Wir hoffen auf eine Information bei der Mitarbeiterversammlung diese Woche. Da soll der Aufsichtsrat sprechen, allerdings sind das ja dieselben Leute, die auch die alte Geschäftsführung berufen haben. Und ich glaube nicht, dass es nur ein paar in der Geschäftsführung waren, die das Chaos verantwortet haben. Es gab genug Warnungen. Das mit den Achsen und Rädern ist nur das i-Tüpfelchen. Das musste mal passieren – und es ist ja auch nicht das erste Mal. Wir wissen heute, dass die S-Bahn nicht mehr in der Lage ist, Störfälle zu beherrschen. Im letzten Winter zum Beispiel gab es für einige Tage einen ähnlichen Engpass – angeblich konnten Züge wegen eingefrorener Fahrsperren nicht fahren. So ein Quatsch! Das war einfach ein Wartungsmangel. Wir können froh sein, dass jetzt Sommer ist, sonst wäre die Geduld der Fahrgäste schon längst zu Ende. Und was während der Leichathletik-WM demnächst werden soll, tja – da habe ich nur drei Fragezeichen im Kopf.

Mehr als ein Arbeitgeber

Wir machen uns Sorgen. Was, wenn der Senat nun statt der S-Bahn die Ostdeutsche Eisenbahngesellschaft (ODEG) beauftragt? Für deren Löhne wollen wir nicht arbeiten. Das ist Sozialdumping. Wir haben einen qualifizierten Beruf, fahren alle Baureihen, alle Strecken. Aber wir haben keine entspannten Phasen wie ein ICE-Lokführer, der auch mal zwei Stunden nur fährt. In der U-Bahn gibt es die automatische Abfertigung – wir machen alles selbst, im Minutentakt. Ein S-Bahn-Fahrer bekommt nach der Ausbildung 2300 Euro, nach 25 Jahren sind es rund 2700 Euro. Das ist nicht zu viel.

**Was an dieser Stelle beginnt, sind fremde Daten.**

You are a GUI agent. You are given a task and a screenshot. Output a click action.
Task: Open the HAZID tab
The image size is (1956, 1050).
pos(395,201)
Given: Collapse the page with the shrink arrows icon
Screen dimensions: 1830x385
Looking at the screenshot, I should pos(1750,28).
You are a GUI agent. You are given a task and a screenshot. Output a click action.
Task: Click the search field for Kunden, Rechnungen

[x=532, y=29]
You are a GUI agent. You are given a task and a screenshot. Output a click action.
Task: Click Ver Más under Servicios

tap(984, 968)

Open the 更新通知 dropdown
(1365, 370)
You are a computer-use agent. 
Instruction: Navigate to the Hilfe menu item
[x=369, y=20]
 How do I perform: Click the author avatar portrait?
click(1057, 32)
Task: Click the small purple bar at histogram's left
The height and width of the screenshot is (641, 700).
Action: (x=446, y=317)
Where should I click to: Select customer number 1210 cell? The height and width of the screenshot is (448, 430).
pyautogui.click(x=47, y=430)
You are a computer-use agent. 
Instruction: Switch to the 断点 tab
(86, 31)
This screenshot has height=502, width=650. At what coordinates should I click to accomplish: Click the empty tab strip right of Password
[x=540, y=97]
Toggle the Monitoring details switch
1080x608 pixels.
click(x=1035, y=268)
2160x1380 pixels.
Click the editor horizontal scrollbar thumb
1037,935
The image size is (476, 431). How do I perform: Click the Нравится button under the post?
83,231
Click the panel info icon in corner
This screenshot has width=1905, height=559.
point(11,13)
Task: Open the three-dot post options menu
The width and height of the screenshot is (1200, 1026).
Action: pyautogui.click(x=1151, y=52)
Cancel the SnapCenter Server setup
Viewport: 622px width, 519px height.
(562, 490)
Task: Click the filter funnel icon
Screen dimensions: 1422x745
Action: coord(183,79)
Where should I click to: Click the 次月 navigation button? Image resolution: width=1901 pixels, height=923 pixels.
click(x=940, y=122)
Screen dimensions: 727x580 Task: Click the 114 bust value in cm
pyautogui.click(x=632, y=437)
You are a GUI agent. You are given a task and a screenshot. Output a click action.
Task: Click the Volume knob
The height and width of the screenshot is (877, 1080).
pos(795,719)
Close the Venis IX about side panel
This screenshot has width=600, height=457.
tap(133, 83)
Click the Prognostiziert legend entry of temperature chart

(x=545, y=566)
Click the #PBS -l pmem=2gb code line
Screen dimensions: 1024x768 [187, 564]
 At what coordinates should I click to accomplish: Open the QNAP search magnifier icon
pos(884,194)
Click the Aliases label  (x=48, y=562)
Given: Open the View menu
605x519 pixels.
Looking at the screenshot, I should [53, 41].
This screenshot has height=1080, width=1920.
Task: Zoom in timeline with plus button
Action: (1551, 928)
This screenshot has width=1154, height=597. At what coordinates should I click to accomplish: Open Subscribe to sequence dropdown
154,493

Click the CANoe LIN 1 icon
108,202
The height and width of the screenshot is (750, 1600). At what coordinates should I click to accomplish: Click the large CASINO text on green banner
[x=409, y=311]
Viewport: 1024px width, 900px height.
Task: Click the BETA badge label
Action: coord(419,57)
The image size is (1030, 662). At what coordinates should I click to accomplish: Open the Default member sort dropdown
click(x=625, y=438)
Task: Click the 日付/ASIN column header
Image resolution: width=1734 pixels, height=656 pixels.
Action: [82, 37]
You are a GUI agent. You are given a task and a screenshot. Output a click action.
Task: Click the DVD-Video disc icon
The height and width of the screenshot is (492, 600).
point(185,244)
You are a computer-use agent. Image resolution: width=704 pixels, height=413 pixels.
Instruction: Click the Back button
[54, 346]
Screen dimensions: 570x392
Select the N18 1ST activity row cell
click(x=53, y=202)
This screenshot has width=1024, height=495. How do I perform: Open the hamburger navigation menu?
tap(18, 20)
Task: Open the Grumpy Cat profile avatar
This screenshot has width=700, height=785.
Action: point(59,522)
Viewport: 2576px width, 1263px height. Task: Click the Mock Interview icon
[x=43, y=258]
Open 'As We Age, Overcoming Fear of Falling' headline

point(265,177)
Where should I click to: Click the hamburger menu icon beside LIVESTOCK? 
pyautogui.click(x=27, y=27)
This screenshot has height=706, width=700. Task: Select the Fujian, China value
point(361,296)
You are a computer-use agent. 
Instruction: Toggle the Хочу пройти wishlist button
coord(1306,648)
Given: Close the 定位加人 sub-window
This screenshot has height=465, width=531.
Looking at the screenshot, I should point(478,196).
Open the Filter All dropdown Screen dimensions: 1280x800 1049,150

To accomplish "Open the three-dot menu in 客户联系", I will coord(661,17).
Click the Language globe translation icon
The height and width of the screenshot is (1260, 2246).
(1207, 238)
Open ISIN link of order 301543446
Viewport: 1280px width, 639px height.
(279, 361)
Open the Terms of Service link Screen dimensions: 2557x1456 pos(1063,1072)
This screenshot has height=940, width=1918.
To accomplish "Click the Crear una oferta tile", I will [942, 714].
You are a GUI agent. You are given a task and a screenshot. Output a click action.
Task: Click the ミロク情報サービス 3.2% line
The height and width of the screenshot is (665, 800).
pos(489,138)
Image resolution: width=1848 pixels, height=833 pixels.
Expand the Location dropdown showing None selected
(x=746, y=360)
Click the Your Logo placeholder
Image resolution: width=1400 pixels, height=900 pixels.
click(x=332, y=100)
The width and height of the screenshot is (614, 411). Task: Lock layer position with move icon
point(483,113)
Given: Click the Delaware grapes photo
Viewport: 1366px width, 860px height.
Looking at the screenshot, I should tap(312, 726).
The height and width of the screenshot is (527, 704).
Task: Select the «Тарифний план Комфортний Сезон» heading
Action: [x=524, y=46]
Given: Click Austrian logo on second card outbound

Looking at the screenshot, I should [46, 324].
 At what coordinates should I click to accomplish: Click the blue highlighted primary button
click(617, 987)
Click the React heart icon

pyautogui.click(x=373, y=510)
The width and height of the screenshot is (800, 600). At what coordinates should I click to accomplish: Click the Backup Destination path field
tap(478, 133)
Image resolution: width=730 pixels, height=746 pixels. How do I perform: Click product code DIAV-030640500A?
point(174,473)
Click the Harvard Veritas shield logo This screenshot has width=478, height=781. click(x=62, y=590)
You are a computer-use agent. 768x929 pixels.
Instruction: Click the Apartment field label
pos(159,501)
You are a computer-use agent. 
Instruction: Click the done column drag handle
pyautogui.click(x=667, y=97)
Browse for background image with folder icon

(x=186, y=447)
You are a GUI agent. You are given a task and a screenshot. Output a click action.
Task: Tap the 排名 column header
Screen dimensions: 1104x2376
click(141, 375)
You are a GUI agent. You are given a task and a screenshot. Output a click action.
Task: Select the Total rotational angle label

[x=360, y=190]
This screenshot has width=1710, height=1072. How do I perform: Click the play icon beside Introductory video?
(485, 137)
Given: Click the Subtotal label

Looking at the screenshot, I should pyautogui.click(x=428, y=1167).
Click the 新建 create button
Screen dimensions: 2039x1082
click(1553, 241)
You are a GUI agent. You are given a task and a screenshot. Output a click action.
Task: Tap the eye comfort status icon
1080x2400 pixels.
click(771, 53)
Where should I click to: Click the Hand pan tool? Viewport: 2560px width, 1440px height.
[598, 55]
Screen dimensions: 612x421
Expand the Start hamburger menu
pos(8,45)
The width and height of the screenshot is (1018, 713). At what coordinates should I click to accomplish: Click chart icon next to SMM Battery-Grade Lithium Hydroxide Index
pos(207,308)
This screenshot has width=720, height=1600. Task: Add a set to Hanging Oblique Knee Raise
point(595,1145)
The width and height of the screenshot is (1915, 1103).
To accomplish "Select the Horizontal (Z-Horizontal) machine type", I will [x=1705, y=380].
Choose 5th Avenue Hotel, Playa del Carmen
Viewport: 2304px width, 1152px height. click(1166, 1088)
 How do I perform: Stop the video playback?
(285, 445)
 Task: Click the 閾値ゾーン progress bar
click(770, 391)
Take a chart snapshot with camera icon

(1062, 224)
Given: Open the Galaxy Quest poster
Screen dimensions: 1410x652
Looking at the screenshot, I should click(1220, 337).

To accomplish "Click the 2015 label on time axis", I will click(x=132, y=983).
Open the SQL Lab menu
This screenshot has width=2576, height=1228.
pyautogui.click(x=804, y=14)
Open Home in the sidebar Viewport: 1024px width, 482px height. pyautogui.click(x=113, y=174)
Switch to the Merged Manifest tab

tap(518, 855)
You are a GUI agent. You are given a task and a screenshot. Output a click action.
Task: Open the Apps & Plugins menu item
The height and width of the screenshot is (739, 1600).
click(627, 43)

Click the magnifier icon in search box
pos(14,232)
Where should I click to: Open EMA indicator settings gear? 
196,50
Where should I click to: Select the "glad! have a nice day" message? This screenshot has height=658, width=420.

Und die S-Bahn ist für uns mehr als nur ein Arbeitgeber. Wir sind eine Familie, S-Bahner verbringen viel Freizeit zusammen, schon allein wegen der Schichtarbeit, aber auch darüber hinaus. Sei es beim Sport, mit dem Motorrad, sie machen Modellbau. Die S-Bahn ist ein Mythos. Und bei allem Frust möchte ich auch betonen: Ich liebe meinen Beruf. Ich wollte nie etwas anderes als Lokführer sein. Das Schönste daran, wenn Sie mich fragen, ist, wenn ich Zeit habe, vom Führerstand meine Stadt zu beobachten. Wie sie sich verändert hat in all den Jahren. Frühmorgens um vier, wenn die Sonne aufgeht, wie dann langsam alles erwacht. Oder auch im Winter, in der Dämmerung mit all den Lichtern: Berlin ist einfach etwas ganz Besonderes.